What is a Positioning Statement?
“A Positioning Statement is a brief description of a product” and “an explanation of how it fulfills a particular need of the target market,” as defined by HubSpot. It’s often confused with Value Propositions, so much so that Google Searches comparing the two phrases occurred every other business day over the last 12 months, according to Keyword Discovery. Whereas Value Propositions merely list the gain creators and pain relievers for your customers, Positioning Statements communicate function and benefits in such a way that differentiates your solution from competitors.
Historical performance of copy can be evaluated by several industry-standard metrics such as volume of traffic, dwell time, and click-through rate – but how can one improve Positioning Statements without measuring its effectiveness prior to publishing? Well, that’s more of an art than science, really.
Drafting effective Positioning Statements requires subject matter expertise with your specific product and persona. Copywriting best practices can guide Product Marketers to publishing content that converts successfully. As such, your Positioning Statement should consist of four essential components:
- Name of the solution along with its product category
- Definition of the function and its value-added benefit in terms of quantifiable metrics
- Address to the user persona within your target market
- Reference to its core competitive differentiator
The Positioning Statement of an enterprise software rating company embodies each of the essential components. “G2 [name] provides a B2B review site [category] for business professionals [user persona] who are looking to quickly discover, buy, and manage the best technology for their needs [measurable value-added benefit]. Unlike other B2B review sites, G2 offers 700K+ unbiased and verified user reviews in over 1400 categories [unique differentiator].”
Positioning Statements whose action verbs demonstrate progression deserve special recognition. This can be exemplified by Arena’s Customer Experience applications which “attract, engage, and retain audiences.” Product Marketers that incorporate rhymes or alliterations are worthy of praise because these tactics result in 11% and 13% increases in advertising ROI, respectively, according to studies performed by Ladder. Enrichment by SalesIntel, a solution I launched in my prior role, fits the mold as it “reveals the most current, credible, and complete CRM data.”

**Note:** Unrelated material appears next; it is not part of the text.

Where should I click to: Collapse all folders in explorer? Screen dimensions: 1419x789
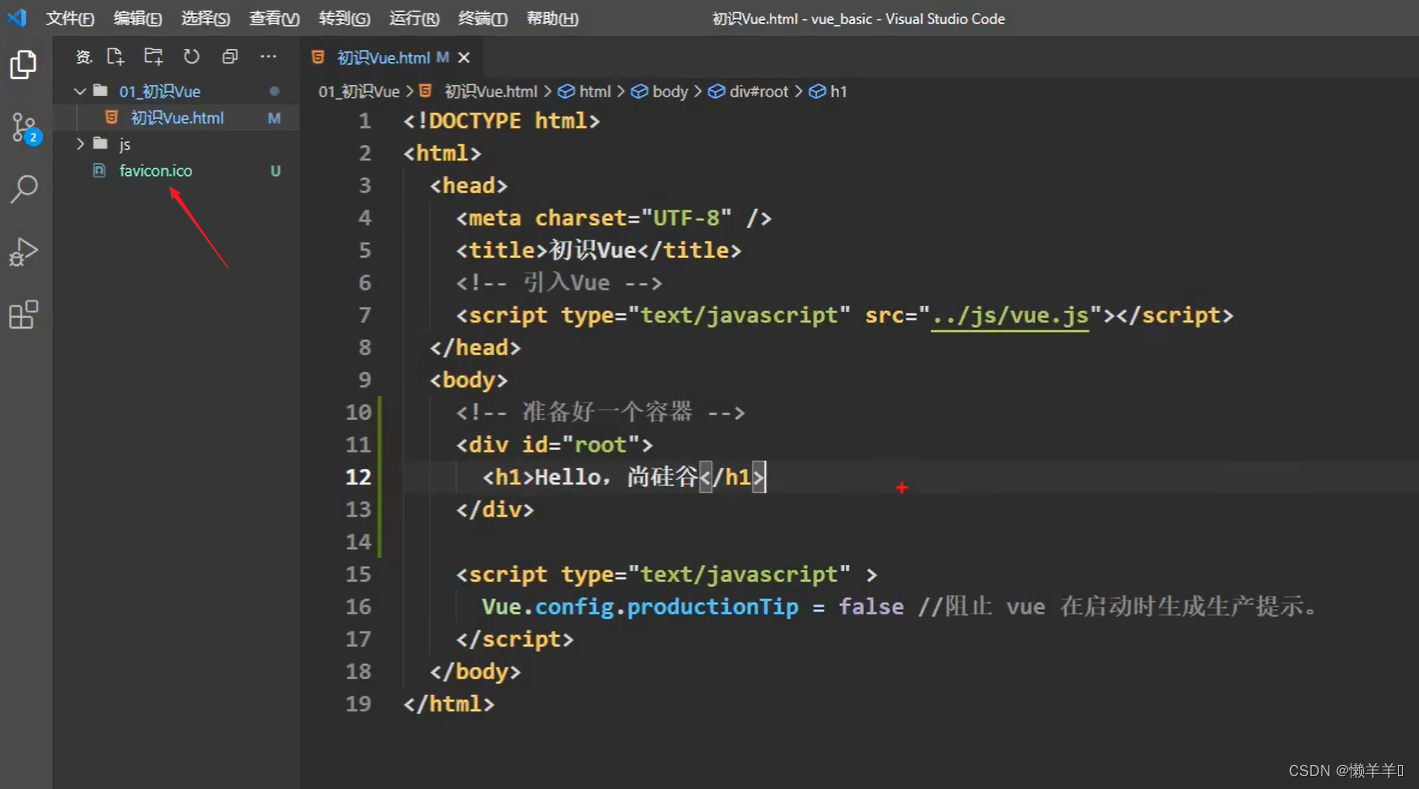[x=230, y=57]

By contrast, poor word choice can lead to a lack of brand recognition, confusion in functionality, and attrition amongst your intended audience. Marketing teams should avoid these six common copywriting traps:
- Explanations with abbreviated buzzwords such as “AI,” “ML,” and “NLP”
- Assuming self-proclaimed titles like “Industry’s #1,” “Best,” “Top,” “Award-winning,” and “Category-Leading”
- Applying generic adverbs including “Easily,” “Fully,” and “Always”
- Use of the following radical action verbs: “Innovate,” “Transform,” and “Disrupt”
- Addition of the non-descriptive filler words, “End-to-End” and “All-in-One”
- “Cost-Effective,” “Affordable,” or other references to pricing
A company that once identified as “the top provider of accurate and affordable sales and marketing contact data” is a two-time offender for its use of prohibited words. While rebranding, their Positioning Statement was modified to read as the “most precise source of company and contact data to find, reach and win customers.” This updated statement became the theme of subsequent campaigns that significantly improved lead conversion, customer acquisition, and even revenue generation – increasing bottom lines by 6% in one quarter.